Secure Coding in C · intermediate · ~20 min
Write parsers that refuse malformed input early and obviously.
Defensive parsing is strict by construction. You write a grammar; the parser refuses anything outside it; on rejection it returns a clear error code and frees any partial state.
Parser bugs ship in every CVE-list category: HTTP request smuggling, XML XXE, JSON prototype pollution (in C extensions), file-format escape, archive zip-slip. Strict parsing is the cheapest fix.
Cap before parse. Read at most MAX_INPUT bytes. Refuse longer.
Tokenize, don't regex. Tokens have explicit grammars; regexes hide bugs.
Default reject. Every switch / branch should end with a default: return -1; that explicitly refuses unknown input.
Pentester mindset. When two parsers disagree about what a piece of input means, you have a vulnerability (request smuggling, HTTP/2 desync, etc.). Strictness reduces the disagreement surface.

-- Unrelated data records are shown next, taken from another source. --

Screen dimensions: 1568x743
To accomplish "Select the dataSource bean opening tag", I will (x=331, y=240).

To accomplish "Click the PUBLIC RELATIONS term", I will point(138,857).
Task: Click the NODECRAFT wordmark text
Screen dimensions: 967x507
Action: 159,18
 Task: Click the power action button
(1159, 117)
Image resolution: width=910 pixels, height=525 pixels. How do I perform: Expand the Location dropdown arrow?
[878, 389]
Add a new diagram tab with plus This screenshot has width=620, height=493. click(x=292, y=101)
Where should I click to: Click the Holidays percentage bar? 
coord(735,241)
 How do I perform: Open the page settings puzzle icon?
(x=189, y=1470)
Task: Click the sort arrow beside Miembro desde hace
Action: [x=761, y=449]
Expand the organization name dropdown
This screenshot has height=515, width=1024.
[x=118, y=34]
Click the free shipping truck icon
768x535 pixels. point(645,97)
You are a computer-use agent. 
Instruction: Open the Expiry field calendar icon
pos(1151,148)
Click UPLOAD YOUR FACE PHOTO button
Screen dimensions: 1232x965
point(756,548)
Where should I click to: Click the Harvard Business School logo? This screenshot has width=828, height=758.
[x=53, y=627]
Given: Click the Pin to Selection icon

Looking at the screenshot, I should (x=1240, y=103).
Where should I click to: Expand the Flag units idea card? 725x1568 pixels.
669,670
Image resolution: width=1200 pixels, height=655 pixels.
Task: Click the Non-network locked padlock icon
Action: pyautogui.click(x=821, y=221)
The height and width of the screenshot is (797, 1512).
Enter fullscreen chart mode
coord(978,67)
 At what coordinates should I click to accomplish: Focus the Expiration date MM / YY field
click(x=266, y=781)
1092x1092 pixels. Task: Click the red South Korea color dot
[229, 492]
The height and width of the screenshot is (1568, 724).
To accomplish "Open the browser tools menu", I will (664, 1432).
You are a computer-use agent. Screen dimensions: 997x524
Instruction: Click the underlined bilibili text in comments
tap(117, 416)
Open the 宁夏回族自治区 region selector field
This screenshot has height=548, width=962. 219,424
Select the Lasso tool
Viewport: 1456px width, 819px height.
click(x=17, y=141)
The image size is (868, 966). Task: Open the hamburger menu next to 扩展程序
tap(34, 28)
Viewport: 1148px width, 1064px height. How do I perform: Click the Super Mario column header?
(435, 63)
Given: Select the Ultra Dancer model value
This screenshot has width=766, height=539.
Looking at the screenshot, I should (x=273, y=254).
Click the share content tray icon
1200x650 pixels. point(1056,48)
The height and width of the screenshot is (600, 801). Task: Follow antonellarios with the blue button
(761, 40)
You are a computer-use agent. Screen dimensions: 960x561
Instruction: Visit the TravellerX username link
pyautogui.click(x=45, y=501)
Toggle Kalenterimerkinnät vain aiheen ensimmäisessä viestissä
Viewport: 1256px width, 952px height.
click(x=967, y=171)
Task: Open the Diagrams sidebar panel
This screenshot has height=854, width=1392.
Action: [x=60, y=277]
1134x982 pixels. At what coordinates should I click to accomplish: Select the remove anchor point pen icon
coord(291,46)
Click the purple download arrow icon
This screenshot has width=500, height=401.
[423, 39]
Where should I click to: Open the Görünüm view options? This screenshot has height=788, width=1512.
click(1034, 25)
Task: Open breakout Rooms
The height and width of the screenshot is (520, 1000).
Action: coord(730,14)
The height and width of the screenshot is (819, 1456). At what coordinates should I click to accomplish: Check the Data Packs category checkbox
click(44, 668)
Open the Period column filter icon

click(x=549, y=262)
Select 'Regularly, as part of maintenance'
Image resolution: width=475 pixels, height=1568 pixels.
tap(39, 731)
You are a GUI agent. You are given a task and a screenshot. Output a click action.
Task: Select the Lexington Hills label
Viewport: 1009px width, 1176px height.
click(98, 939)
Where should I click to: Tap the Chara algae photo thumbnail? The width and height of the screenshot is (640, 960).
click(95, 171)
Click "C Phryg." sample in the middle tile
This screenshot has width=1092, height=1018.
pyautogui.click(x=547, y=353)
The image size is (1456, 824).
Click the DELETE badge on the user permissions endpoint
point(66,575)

Defensive coding habit. Fail closed: on any error, free partial state and return a non-zero code. Never carry on with corrupted intermediate state.
See state-machines lesson for the FSM skeleton; see input-validation for the boundary discipline.
A safe parser is one that: (1) caps input length; (2) refuses anything not in its grammar; (3) reports failure with a specific error code; (4) leaves the program in a clean state on failure. The opposite — 'parse what you can, ignore the rest' — is the source of most parser CVEs.
int parse_strict(const char *s, ...){
if (!s || strlen(s) > MAX_INPUT) return -1;
/* ... parse, refusing anything unexpected ... */
}
int parse_strict_int(const char *s, int lo, int hi, int *out){
if (!s || !*s) return -1;
char *end;
long v = strtol(s, &end, 10);
if (*end != '\0') return -1; /* trailing garbage — reject */
if (v < lo || v > hi) return -1; /* out of range — reject */
*out = (int)v;
return 0;
}
Hand-roll a corpus of malformed inputs and run your parser against each; assert each is rejected.
Always free partial allocations on the failure path. A common bug is allocating into a struct, hitting a parse error, and returning without freeing.
HTTP parsers, config-file readers, packet decoders, image-format loaders, every interface between your program and untrusted bytes.
Cap, tokenize, default-reject, fail closed. The four-line recipe for parsers that don't ship CVEs.